There are various algorithms used for stemming, such as the Porter stemming algorithm, the Snowball stemming algorithm, and the Lancaster stemming algorithm. These algorithms work by applying a set of rules to the word in order to remove any suffixes or prefixes and bring the word to its base form.

For example, the word "jumping" would be stemmed to "jump" using the Porter stemming algorithm. Similarly, the word "amazing" would be stemmed to "amaz" using the same algorithm.

While stemming can be a useful technique in NLP, it is not always accurate. For example, the word "run" could be stemmed to "run" or "ran" depending on the context, and the algorithm may not always be able to accurately determine the appropriate base form.
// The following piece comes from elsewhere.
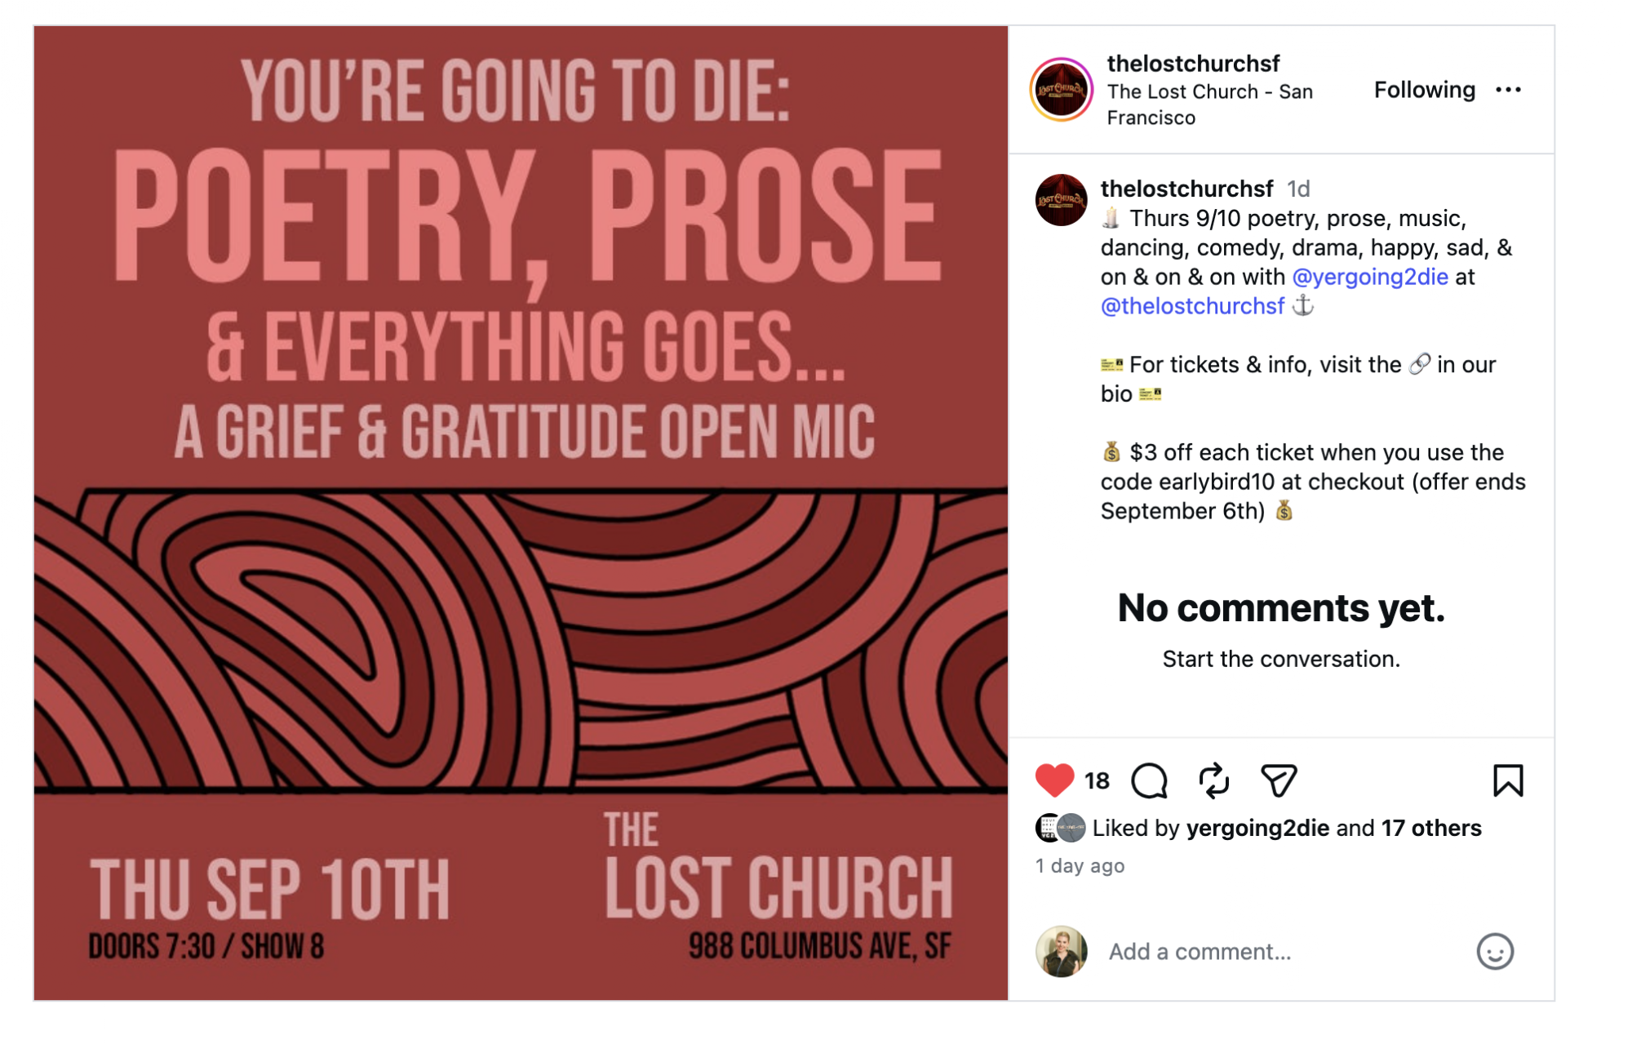Open the emoji picker smiley icon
This is where lemmatization, a more advanced technique, can be used instead of stemming.

Overall, stemming is a useful technique in NLP for reducing words to their base forms and enabling more efficient text analysis and search.







### PorterStemmer

In [1]:
import nltk
from nltk.stem import PorterStemmer

# Instantiate the Porter stemmer
porter = PorterStemmer()

# Define a list of words to be stemmed
words = ['studies', 'studying', 'studied', 'studies', 'wolves', 'cats', 'dogs', 'running', 'runner', 'ran']

# Stem each word in the list
stemmed_words = [porter.stem(word) for word in words]

# Print the stemmed words
print(stemmed_words)


['studi', 'studi', 'studi', 'studi', 'wolv', 'cat', 'dog', 'run', 'runner', 'ran']


In [4]:
import nltk
from nltk.stem import PorterStemmer

# Instantiate the Porter stemmer
porter = PorterStemmer()

# Define a list of words to be stemmed
words = ['studies', 'studying', 'studied', 'studies', 'wolves', 'cats', 'dogs', 'running', 'runner', 'ran']

# Stem each word in the list
stemmed_words = [porter.stem(word) for word in words]

# Print the original words and their stemmed versions
for i in range(len(words)):
    print(words[i], '->', stemmed_words[i])

studies -> studi
studying -> studi
studied -> studi
studies -> studi
wolves -> wolv
cats -> cat
dogs -> dog
running -> run
runner -> runner
ran -> ran


### Snowball Stemming

In [2]:
import nltk
from nltk.stem import SnowballStemmer

# Instantiate the Snowball Stemmer
stemmer = SnowballStemmer(language='english')

# Define a list of words to stem
words = ['running', 'runs', 'runner', 'ran', 'am', 'are', 'is', 'was', 'were']

# Stem each word in the list using the Snowball Stemmer
stemmed_words = [stemmer.stem(word) for word in words]

# Print the original words and their stemmed versions
for i in range(len(words)):
    print(words[i], '->', stemmed_words[i])


running -> run
runs -> run
runner -> runner
ran -> ran
am -> am
are -> are
is -> is
was -> was
were -> were


In [3]:
import nltk
from nltk.stem import SnowballStemmer

# Instantiate the Snowball Stemmer
stemmer = SnowballStemmer(language='english')

# Define a list of words to stem
words = ['running', 'runs', 'runner', 'ran', 'am', 'are', 'is', 'was', 'were']

# Stem each word in the list using the Snowball Stemmer
stemmed_words = [stemmer.stem(word) for word in words]

# Print the original words and their stemmed versions
print(stemmed_words)


['run', 'run', 'runner', 'ran', 'am', 'are', 'is', 'was', 'were']